Sailing the seven seas in style

Among the items on our travel “to-do” list is to cruise more often. However, the industry trend toward larger and larger ships is exactly the opposite of what appeals to my wife and me, so it was with great interest that I read the email from Group IST (International Specialty Travel) announcing the launch of Arcadia Small Ship Cruises.

Arcadia Small Ship Cruises comprises “a fleet of fine small ships, including yachts and barges, sailing to hard-to-reach domestic and international ports of call,” according to the email. Precisely what we prefer.

Variety Cruises Harmony V
Trusted as a provider of land-based travel programs throughout Europe, the Near East and Africa, Group IST conducted an extensive search for a cruise company that would allow it to offer a diverse range of sea-based programs that are in line with the company's ideals.
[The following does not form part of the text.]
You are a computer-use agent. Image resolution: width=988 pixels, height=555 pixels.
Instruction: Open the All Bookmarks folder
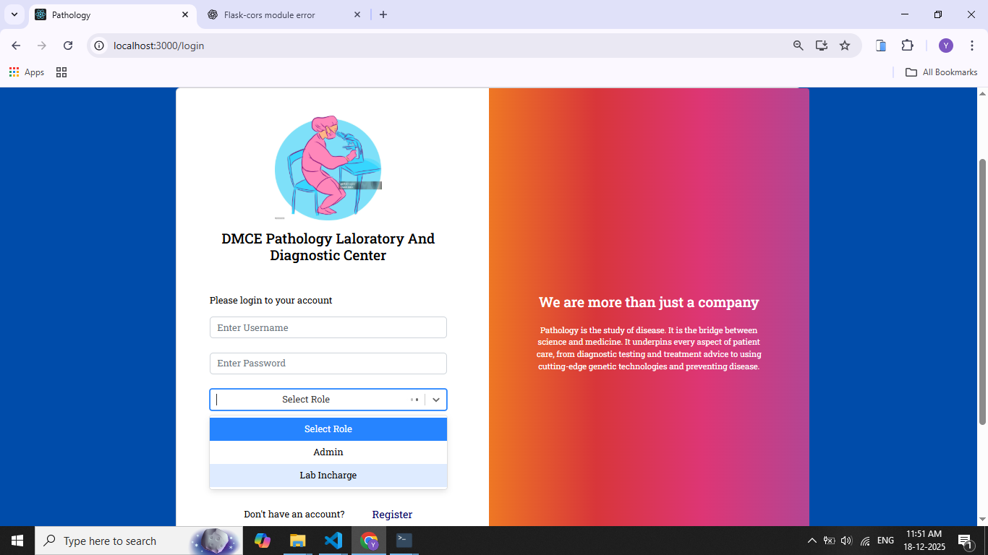pos(942,72)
"We've vetted many cruise lines and small ships around the world, looking for products that we know our audience will find substantial and memorable," Michael Goren, Group IST President and CEO of Group IST said in the email.

Partnering with Blount Small Ship Adventures, CroisiEurope, Rivages du Monde and Variety Cruises, Arcadia Small Ship Cruises offers programs to destinations including Cuba, the Mekong River, Seychelles, Costa Rica, the northeast United States, the Greek islands, and France's rivers and canals.

"Small ship cruises can not only dock in hard-to-access ports, but they give cruisers ample time to explore each destination," Tom Souza, COO of Group IST said. "Arcadia ships often dock right in the heart of the various ports without the need to tender and with no long security lines."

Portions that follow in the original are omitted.